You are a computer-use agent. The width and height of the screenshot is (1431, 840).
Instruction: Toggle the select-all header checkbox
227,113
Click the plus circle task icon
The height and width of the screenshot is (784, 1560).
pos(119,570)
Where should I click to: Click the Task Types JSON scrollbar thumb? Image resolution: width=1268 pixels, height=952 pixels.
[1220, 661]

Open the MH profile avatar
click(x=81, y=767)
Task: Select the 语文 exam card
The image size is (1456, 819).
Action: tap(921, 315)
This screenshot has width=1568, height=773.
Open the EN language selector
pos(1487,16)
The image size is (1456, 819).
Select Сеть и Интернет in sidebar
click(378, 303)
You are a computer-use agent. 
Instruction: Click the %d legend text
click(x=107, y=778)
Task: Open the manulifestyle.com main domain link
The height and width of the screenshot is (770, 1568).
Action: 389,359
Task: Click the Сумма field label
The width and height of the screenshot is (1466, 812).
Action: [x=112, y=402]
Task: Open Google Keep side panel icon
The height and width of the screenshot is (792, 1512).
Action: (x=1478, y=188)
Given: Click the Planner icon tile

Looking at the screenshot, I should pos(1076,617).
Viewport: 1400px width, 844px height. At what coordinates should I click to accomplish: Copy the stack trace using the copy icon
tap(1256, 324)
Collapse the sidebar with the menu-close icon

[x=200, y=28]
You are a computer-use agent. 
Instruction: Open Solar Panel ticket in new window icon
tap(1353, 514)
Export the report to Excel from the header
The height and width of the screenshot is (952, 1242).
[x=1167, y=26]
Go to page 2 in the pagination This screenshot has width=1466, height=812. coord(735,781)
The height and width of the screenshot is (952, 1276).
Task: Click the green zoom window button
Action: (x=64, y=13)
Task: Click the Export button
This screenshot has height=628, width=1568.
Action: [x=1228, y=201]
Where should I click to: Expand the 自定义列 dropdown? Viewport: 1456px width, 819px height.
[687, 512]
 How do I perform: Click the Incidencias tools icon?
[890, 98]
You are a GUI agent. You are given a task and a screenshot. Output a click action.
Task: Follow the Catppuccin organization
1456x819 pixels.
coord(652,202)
════════════════
#### What to produce
In the entries above, find lines with "agent" and copy each.

#### Result of this exercise
You are a computer-use agent. The width and height of the screenshot is (1431, 840).
You are a computer-use agent. 
You are a computer-use agent. 
You are a GUI agent. You are given a task and a screenshot. Output a click action.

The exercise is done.